> Passage provided:

┌──

# Mad River Trout Unlimited Workday-2/26/05



## Salmonid (Apr 14, 2004)

REMINDER:Workday this Saturday 2/26/05.We will meet at the Pimtown Rd. bridge at 8:30 a.m.Depending on the number of volunteers we will try to get the following tasks completed:
- cable in logs just below the bridge;
- cut logs on the bank and in the river then move them to the first bend and cable them with christmas trees to stabilize the bank;
- clear the access trail all the way to the old iron bridge;
- move cobble to the banks;and 
- clear logjams.
If you have wheelbarrows, wenches or other equipment to move cobbles and logs, please bring them.It will be cold in the mid 30's so dress warm.
THANKS! 
If you have any questions, please email [email protected] or call this evening at 937-291-1016

Salmonid


----------



## Walter Adkins (May 20, 2004)

I have to work tomorow or I would be there. How long will this be going on. I will get away around 4:00 PM.


----------



## Salmonid (Apr 14, 2004)

└──

> Provided material:
┌──

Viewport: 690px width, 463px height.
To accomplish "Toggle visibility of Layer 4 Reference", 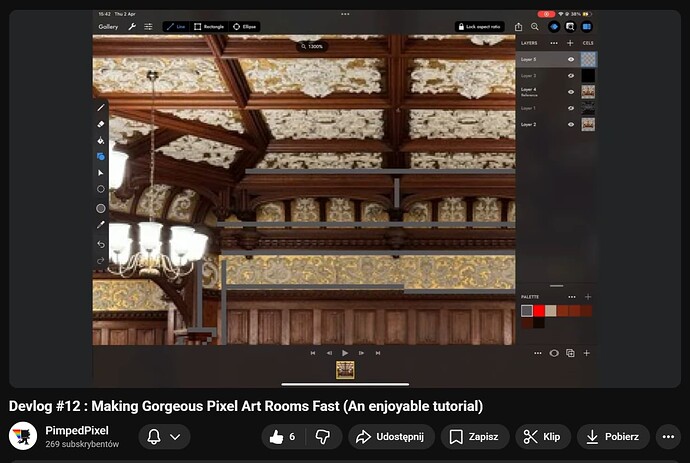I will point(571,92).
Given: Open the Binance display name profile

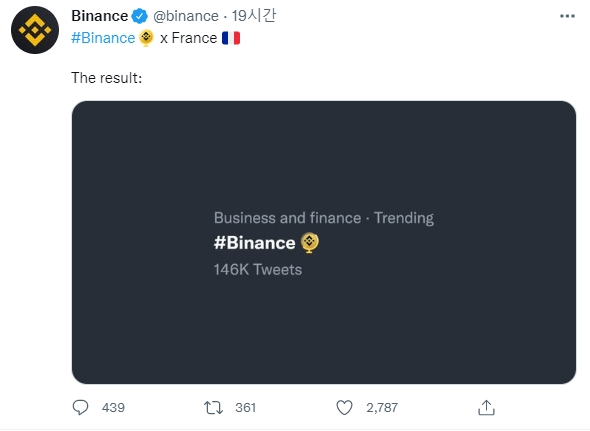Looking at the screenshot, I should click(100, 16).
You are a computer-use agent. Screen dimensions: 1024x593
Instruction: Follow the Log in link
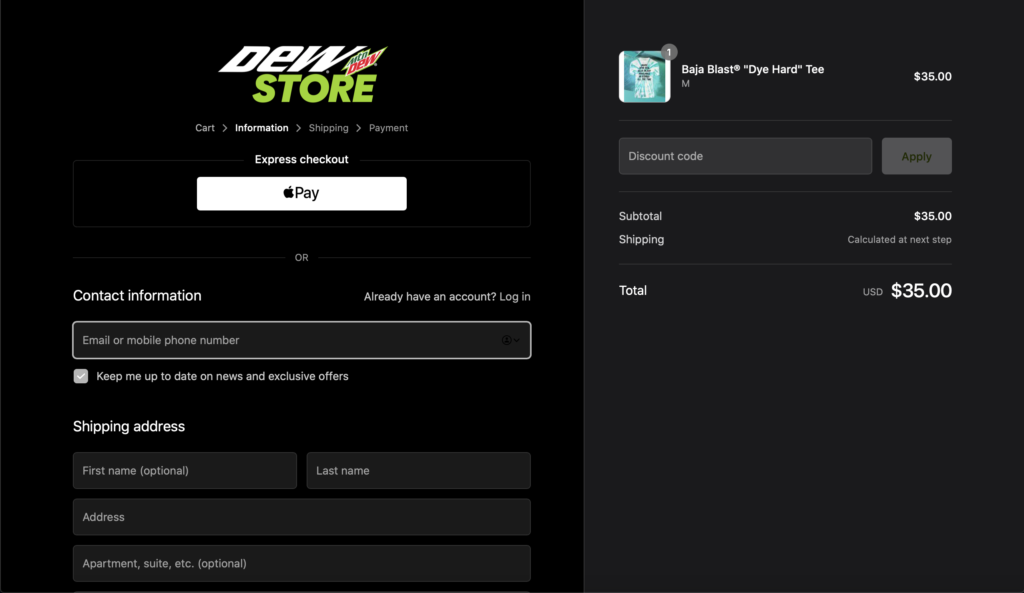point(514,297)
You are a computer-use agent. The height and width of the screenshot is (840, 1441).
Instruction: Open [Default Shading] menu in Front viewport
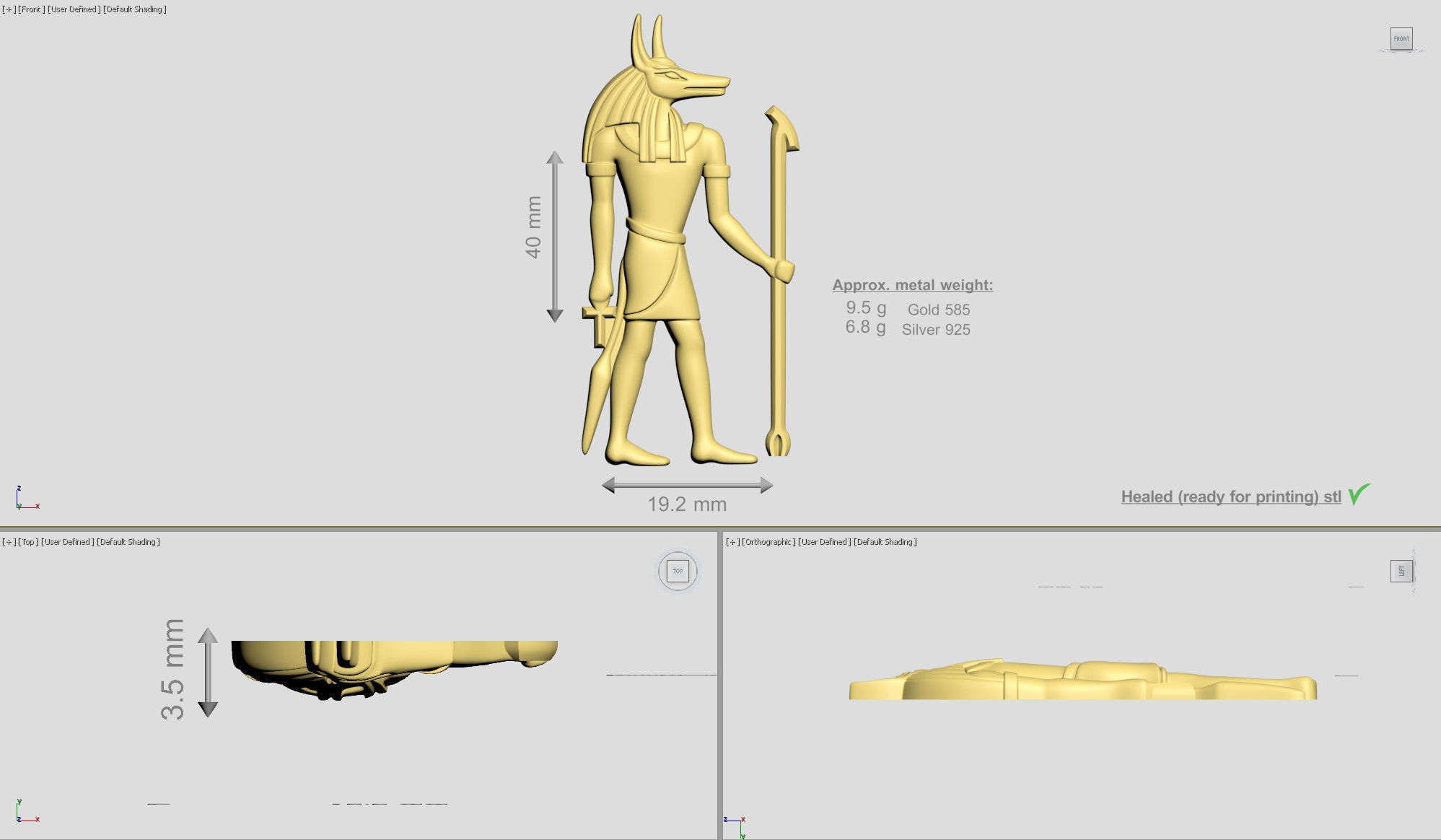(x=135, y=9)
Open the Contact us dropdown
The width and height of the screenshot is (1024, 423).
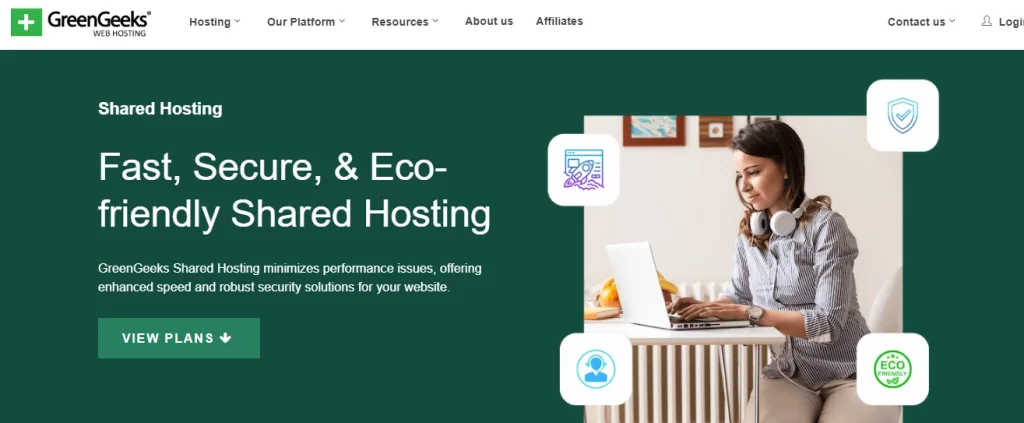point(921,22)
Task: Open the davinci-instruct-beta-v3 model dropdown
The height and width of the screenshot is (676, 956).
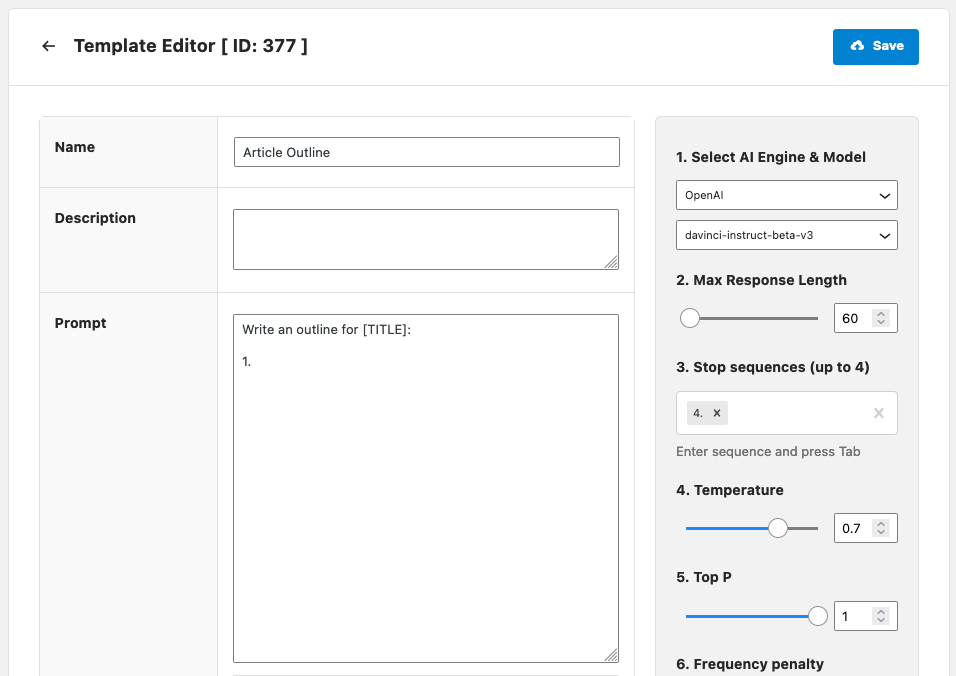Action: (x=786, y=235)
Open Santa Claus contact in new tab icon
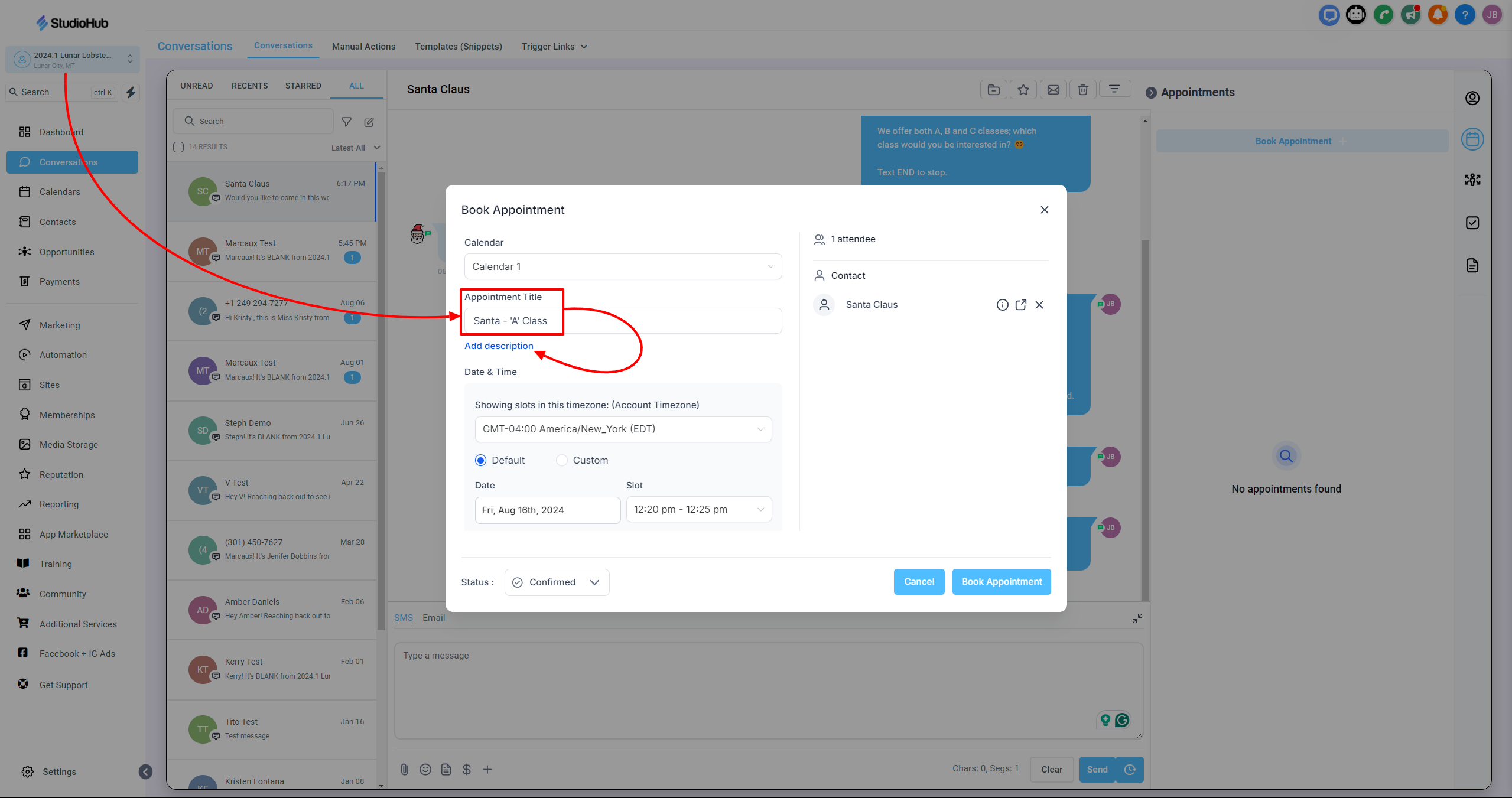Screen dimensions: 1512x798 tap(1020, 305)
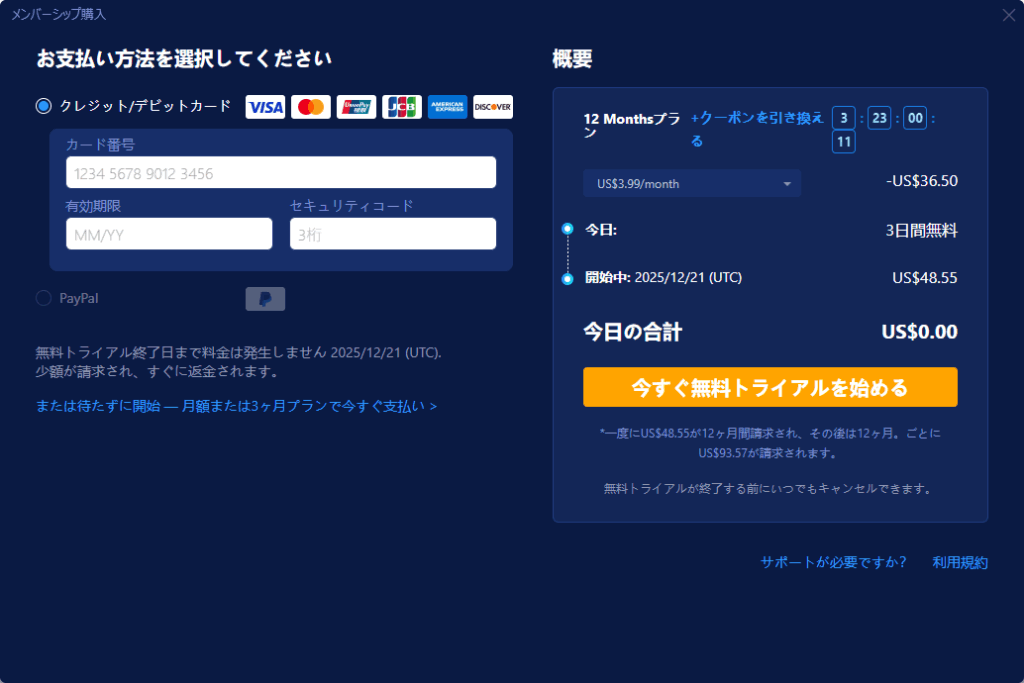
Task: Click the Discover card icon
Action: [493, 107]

└──

> Stated exercise: Please carry on the forum thread about the Mad River Trout Unlimited workday from the last line shown.

> Answer for this exercise:
Walter and others, we usually meet at 8:30-9:00 am and work until 12 or so and then all split up and fish afterwards, Its a great time to learn some tricks from us old farts who are always on the water.
Ill get the next workday out there on the board earlier next time, My apologies to all. WE got a lot done today, and had only 6 show up but were expecting a dozen. Next time we meet is on Saturday, March 12th, 2005. same place, Pimtown

Salmonid


----------



## H2O Mellon (Apr 5, 2004)

Mark,

If you post the next one, I'll attend too. Seems like everybody pitches in & 2-3 hours isnt anything much. It'd be a good way to meet some people.


----------



## Live2Fish (Apr 7, 2004)

This posting was put up a bit to late. Thanks for giving the date of the next one now for response may be a bit better.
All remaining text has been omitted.